Filtered search

Combine semantic vector search with server-side metadata filters ($eq, $in, $range, $gt, $gte, $lt, $lte) to build precise retrieval pipelines.

Filtered search answers: Which documents, among those I care about, are most similar to this query? Filters are eligibility gates evaluated server-side before any vector ranking - a document that fails the filter never enters ranking.

Filter operators

Operator	Description	Example
`$eq`	Exact match - string, bool, or number	`{"category": {"$eq": "tech"}}`
`$in`	List membership - OR within a field	`{"category": {"$in": ["health", "science"]}}`
`$range`	Inclusive numeric range `[start, end]`	`{"year": {"$range": [2022, 2024]}}`
`$gt`	Greater than	`{"price": {"$gt": 50}}`
`$gte`	Greater than or equal	`{"price": {"$gte": 80}}`
`$lt`	Less than	`{"price": {"$lt": 40}}`
`$lte`	Less than or equal	`{"price": {"$lte": 45}}`

Multiple entries in the filter list are always ANDed:


filter=[
    {"category": {"$eq":    "tech"}},       # must match
    {"year":     {"$range": [2022, 2024]}},  # AND must match
    {"premium":  {"$eq":    True}},          # AND must match
]

OR across different fields requires separate queries merged client-side. OR within a single field is what $in is for.

Installation


pip install --upgrade endee sentence-transformers
pip install numpy==2.0.0

Imports


from getpass import getpass
from endee import Endee
from sentence_transformers import SentenceTransformer

Authentication

Create a token at app.endee.io and pass it to the client:


client = Endee("your-serverless-token")

Creating a collection


COLLECTION_NAME = "dense_filter_demo"
try:
    client.delete_collection(COLLECTION_NAME)
except Exception:
    pass
 
client.create_collection(
    name=COLLECTION_NAME,
    fields=[
        {
            "name": "embedding",
            "type": "vector",
            "params": {"dimension": 384, "space_type": "cosine", "precision": "float32"},
        },
    ],
)
collection = client.get_collection(COLLECTION_NAME)
print(f"Collection '{COLLECTION_NAME}' ready")

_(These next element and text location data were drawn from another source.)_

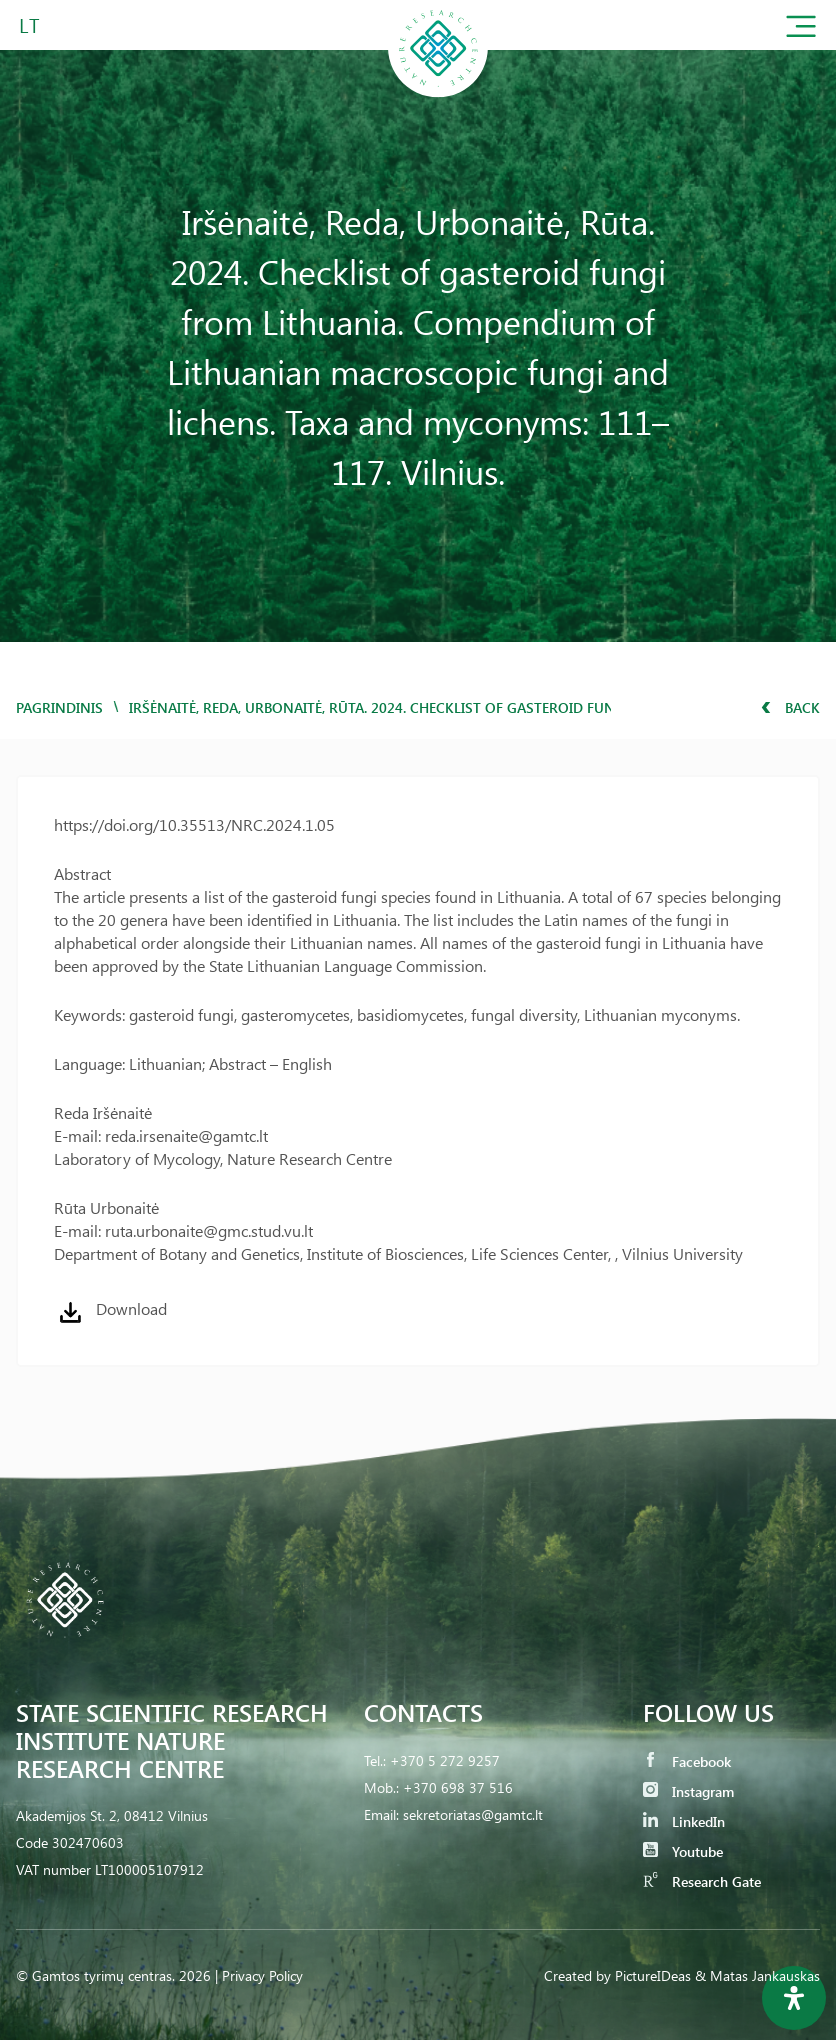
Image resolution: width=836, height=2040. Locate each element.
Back (790, 707)
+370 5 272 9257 (445, 1760)
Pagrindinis (59, 707)
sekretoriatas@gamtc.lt (473, 1814)
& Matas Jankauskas (757, 1975)
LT (29, 24)
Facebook (687, 1761)
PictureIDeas (653, 1975)
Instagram (688, 1791)
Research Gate (702, 1881)
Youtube (683, 1851)
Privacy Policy (262, 1975)
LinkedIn (684, 1821)
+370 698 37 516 (458, 1787)
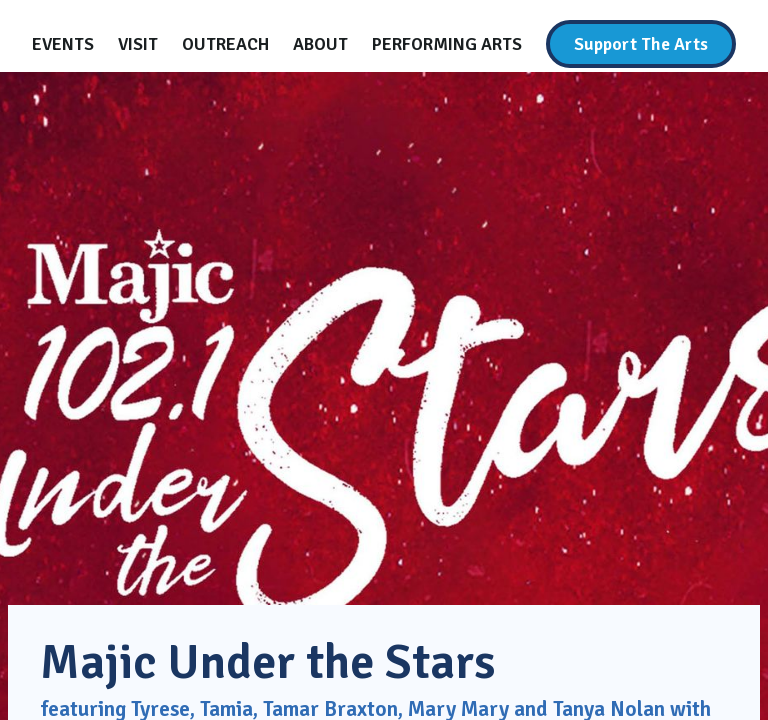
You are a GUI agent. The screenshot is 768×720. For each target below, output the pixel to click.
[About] (320, 44)
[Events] (63, 44)
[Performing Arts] (447, 44)
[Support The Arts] (641, 44)
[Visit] (138, 44)
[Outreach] (225, 44)
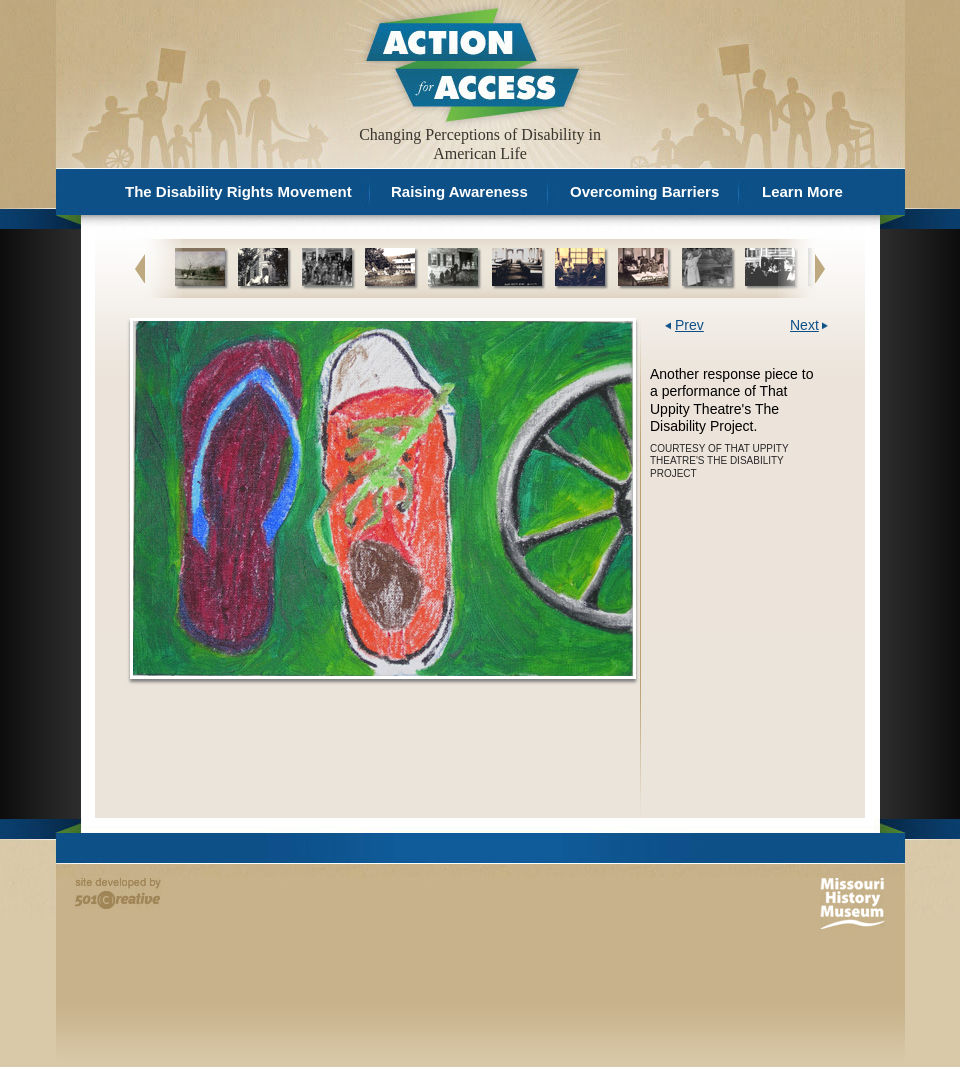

Loading the embedding model

all-MiniLM-L6-v2 converts text into 384-dimensional vectors. Load it once and reuse for both indexing and querying.


dense_model = SentenceTransformer("all-MiniLM-L6-v2")

Preparing the dataset

16 research articles across four categories. Each document has five metadata fields used as filter dimensions: category, year, rating, author, and premium.

Every field you want to filter on must be declared in the filter dict at upsert time. Fields missing from filter cannot be queried later.


DOCUMENTS = [
    # tech
    {"id": "doc_01", "text": "Neural networks are revolutionising image recognition and computer vision tasks",
     "meta": {"title": "Neural Nets & Vision",  "category": "tech", "year": 2023, "rating": 4.5, "author": "alice", "premium": True}},
    {"id": "doc_02", "text": "Quantum computing promises exponential speedup for optimisation and cryptography",
     "meta": {"title": "Quantum Computing",     "category": "tech", "year": 2024, "rating": 4.8, "author": "alice", "premium": True}},
    # ...more documents
]
 
print(f"{len(DOCUMENTS)} documents ready")

Upserting objects

For each document, encode the text and build an object with separate dicts:

meta - returned with results, not searchable
filter - declares every field available for filtering at query time
fields - contains the vector data for each field


objects = []
 
for doc in DOCUMENTS:
    vec = dense_model.encode(doc["text"]).tolist()
    m   = doc["meta"]
    objects.append({
        "id":     doc["id"],
        "meta":   m,
        "filter": {
            "category": m["category"],
            "year":     m["year"],
            "rating":   m["rating"],
            "author":   m["author"],
            "premium":  m["premium"],
        },
        "fields": {
            "embedding": vec,
        },
    })
 
collection.upsert(objects)
print(f"{len(objects)} documents indexed")

Setting up queries

All queries use the same text. The show_results helper prints rank, score, and metadata.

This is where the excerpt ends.